## Texto
************

A diferencia de otros países, España salió de la dictadura encerrándose en un prolongado silencio, de casi treinta años; en otras coordenadas, en efecto, se asiste al derribo de las estatuas de los dictadores y la supresión de los símbolos de regímenes sin honra. Tras la aplicación de algunas medidas de este género poco después de la muerte del general Franco, nada de eso se produjo en España hasta las recientes decisiones y anuncios -que han suscitado polémica en el seno de la oposición- de José Luis Rodríguez Zapatero y su Gobierno: creación de una comisión ministerial para rehabilitar moralmente a las víctimas del franquismo, preparación de una ley destinada a prohibir los símbolos del franquismo, retirada de una estatua del general Franco en Madrid, proyecto de modificación de la sede del Valle de los Caídos.
En estas circunstancias, España se encara a medidas y debates que ponen término al silencio subsiguiente al periodo abierto por una terrible guerra civil seguida de la dictadura franquista hasta la muerte del generalísimo. En 1882, Ernest Renan explicaba, en su célebre conferencia sobre ¿Qué es una nación? que una nación precisa saber olvidar los actos de violencia que han acompañado a su fundación:
España, actualmente, rompe con esta concepción clásica que propugna que una nación, a fin de proyectarse hacia el futuro, deje de lado -o relegue al fondo de su memoria- la sangre vertida en una guerra civil o una dictadura.
En cualquier caso, es factible distinguir -si se consideran experiencias distintas en cuyo seno un pasado violento es objeto de determinadas interpretaciones sociales o políticas- dos casos o ejemplos diferenciados a propósito de la cuestión. Según el primero, un episodio conflictivo violento -una guerra civil o una revolución- desencadena o propicia a lo largo de su propia estela una serie de debates políticos con un enfoque o talante en mayor o menor medida apasionado. Los franceses, por ejemplo, han invertido dos siglos en poner el punto final a su revolución... que no finalizó verdaderamente -así lo expresó el historiador francés François Furet- hasta la conmemoración de su bicentenario en 1989. Desde este punto de vista, las incipientes polémicas registradas en España vienen a reavivar los enfrentamientos de la guerra civil, de una manera no violenta pero sí con unas connotaciones acompañadas de un notable grado de pasión. En tal caso, la nación, contrariamente a las propuestas de Renan, se desgarra; los respectivos terrenos y ámbitos se definen en función de las posturas opuestas y contrarias del pasado, la guerra civil se prolonga o reactiva bajo formas distintas que cabe asociar, según los casos, a la memoria y la conmemoración.

************

## Datos proporcionados

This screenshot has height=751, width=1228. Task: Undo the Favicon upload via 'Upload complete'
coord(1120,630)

************

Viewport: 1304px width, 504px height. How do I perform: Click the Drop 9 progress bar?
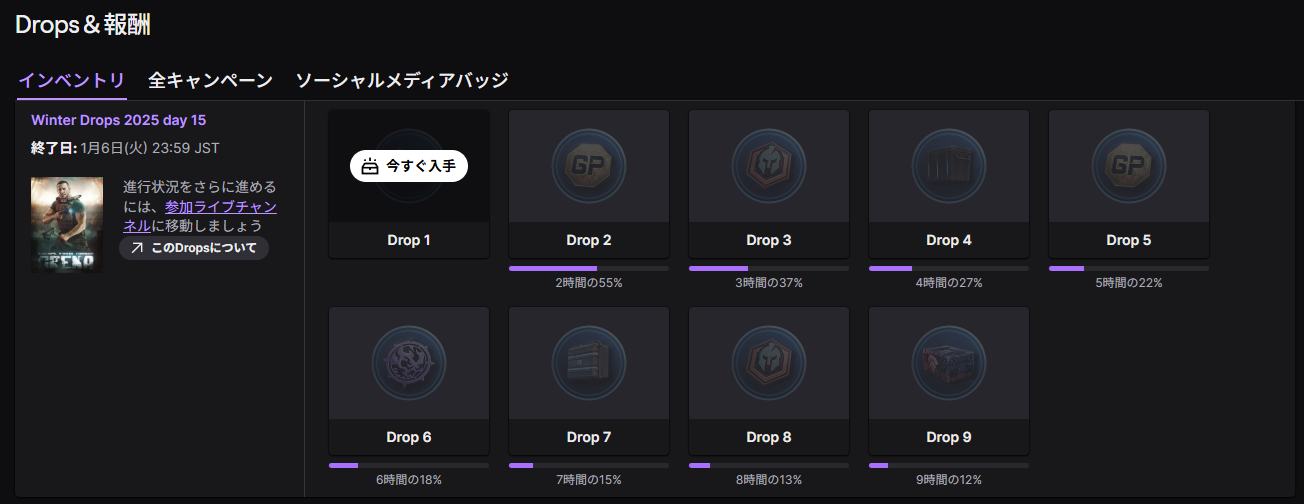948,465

************

Cambia "Gobierno" por "Ejecutivo" en el tramo del texto sobre la memoria del franquismo que va desde "A diferencia de" hasta "de los Caídos.", y escribe ese tramo completo con el cambio hecho. Los datos no intervienen para nada en esto.

A diferencia de otros países, España salió de la dictadura encerrándose en un prolongado silencio, de casi treinta años; en otras coordenadas, en efecto, se asiste al derribo de las estatuas de los dictadores y la supresión de los símbolos de regímenes sin honra. Tras la aplicación de algunas medidas de este género poco después de la muerte del general Franco, nada de eso se produjo en España hasta las recientes decisiones y anuncios -que han suscitado polémica en el seno de la oposición- de José Luis Rodríguez Zapatero y su Ejecutivo: creación de una comisión ministerial para rehabilitar moralmente a las víctimas del franquismo, preparación de una ley destinada a prohibir los símbolos del franquismo, retirada de una estatua del general Franco en Madrid, proyecto de modificación de la sede del Valle de los Caídos.